If you still have a problem, run a job at specific node like  [ srun 
--nodelist=go2 hostname ] and if the command was not successful check the 
corresponding log file for any errors.


cheers,


Said.

________________________________
From: Lachlan Musicman <[email protected]>
Sent: Friday, July 28, 2017 10:02:57 AM
To: slurm-dev
Subject: [slurm-dev] Re: Why my slurm is running on only one node?

Ok! Good, so the servers are there.

You should expect to see output from

srun -w go2 hostname

alternatively you should get a diff hostname if you run

srun --time=0-06:00 --mem=8gb "$@" --pty -u bash -i

for instance.

Try running some stress test with >1 node and #cpus>(#cpus on single node) in 
request, that should show multiple nodes. Hopefully.

cheers
L.




------
"The antidote to apocalypticism is apocalyptic civics. Apocalyptic civics is 
the insistence that we cannot ignore the truth, nor should we panic about it. 
It is a shared consciousness that our institutions have failed and our 
ecosystem is collapsing, yet we are still here — and we are creative agents who 
can shape our destinies.

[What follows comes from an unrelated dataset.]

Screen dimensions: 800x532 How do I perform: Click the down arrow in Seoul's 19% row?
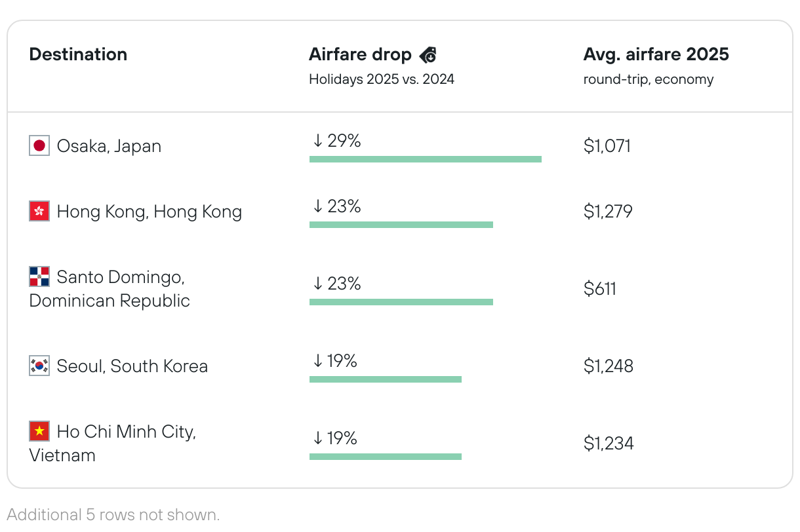tap(318, 361)

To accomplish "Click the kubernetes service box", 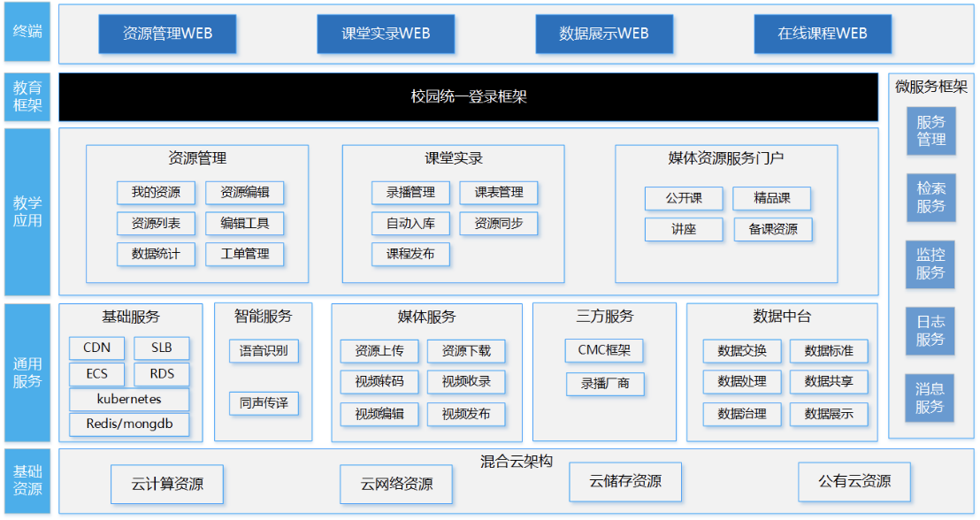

Apocalyptic civics is the conviction that the only way 
out is through, and the only way through is together. "

Greg Bloom @greggish https://twitter.com/greggish/status/873177525903609857

On 28 July 2017 at 10:57, 허웅 
<[email protected]<mailto:[email protected]>> wrote:

Here is my output of sinfo



[root@GO1]~# sinfo -N

NODELIST   NODES PARTITION STATE

sgo1           1    party* idle

sgo2           1    party* idle

sgo3           1    party* idle

sgo4           1    party* idle

sgo5           1    party* idle

[root@GO1]~# sn
Fri Jul 28 09:55:53 2017
           HOSTNAMES
                 GO1
                 GO2
                 GO3
                 GO4
                 GO5




-----Original Message-----
From: "Lachlan Musicman"<[email protected]<mailto:[email protected]>>
To: "slurm-dev"<[email protected]<mailto:[email protected]>>;
Cc:
Sent: 2017-07-28 (금) 09:51:40
Subject: [slurm-dev] Re: Why my slurm is running on only one node?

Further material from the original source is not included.